Researchers at Japan’s Kanazawa University Hospital have investigated the use of uncultured adipose tissue-derived stromal cells (u-ADSCs)uncultured adipose tissue-derived stromal cells (u-ADSCs) for treatment of hepatitis in an animal model. The cells were found to treat the hepatitis effectively, in part by inhibiting the expression of chemokines and cytokines.
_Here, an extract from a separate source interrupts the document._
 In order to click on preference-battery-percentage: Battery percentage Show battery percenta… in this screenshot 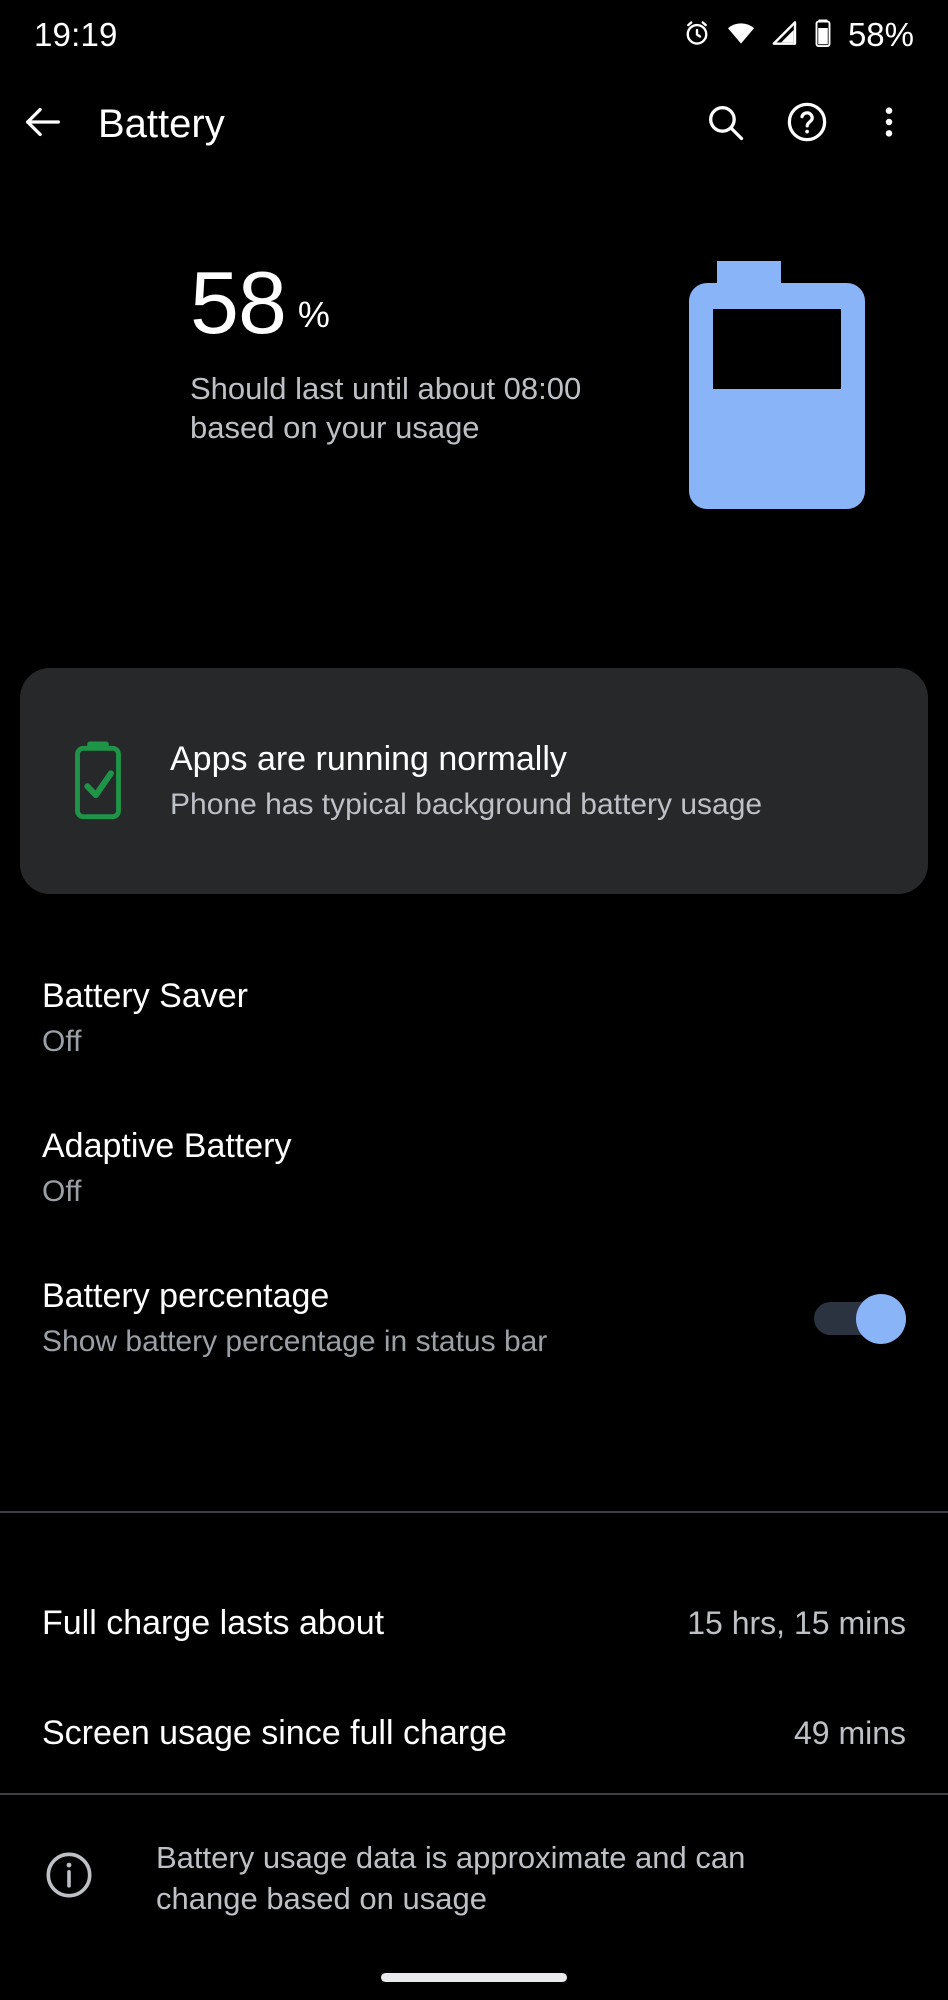, I will do `click(474, 1318)`. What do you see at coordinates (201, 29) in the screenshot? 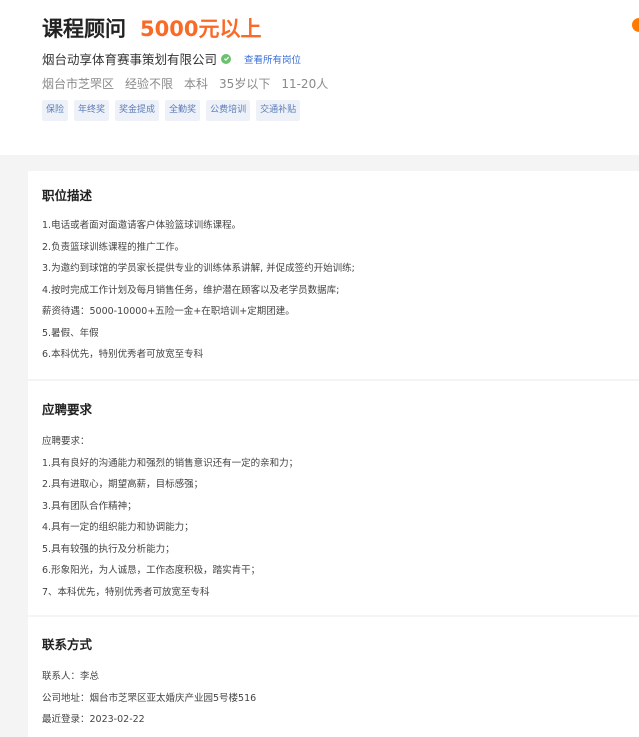
I see `salary: 5000元以上` at bounding box center [201, 29].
The team decided to investigate the therapeutic use of u-ADSCs due to the volume of mesenchymal stem cells that they harbor. Freshly harvested, autologous u-ADSCs are therefore a potential alternative to isolated mesenchymal stem cells. When examining the characteristics of u-ADSCs collected from mice, 10% to 20% were found to express the CD45 leukocyte-related antigen. CD68, which is a marker of macrophages, was expressed by 50% of CD45+ u-ADSCs, and approximately 90% of CD68+ CD45+ cells expressed the CD206 antigen, a marker of inhibitory M2-type macrophages.
As well as inhibiting inflammatory cytokines, the u-ADSCs were also found to inhibit the proliferation of splenocytes. This aided the repair of inflamed liver tissue in the murine subjects. The team concluded that u-ADSCs, and particularly the CD45+ subset act genetically and phenotypically as m2-type macrophages.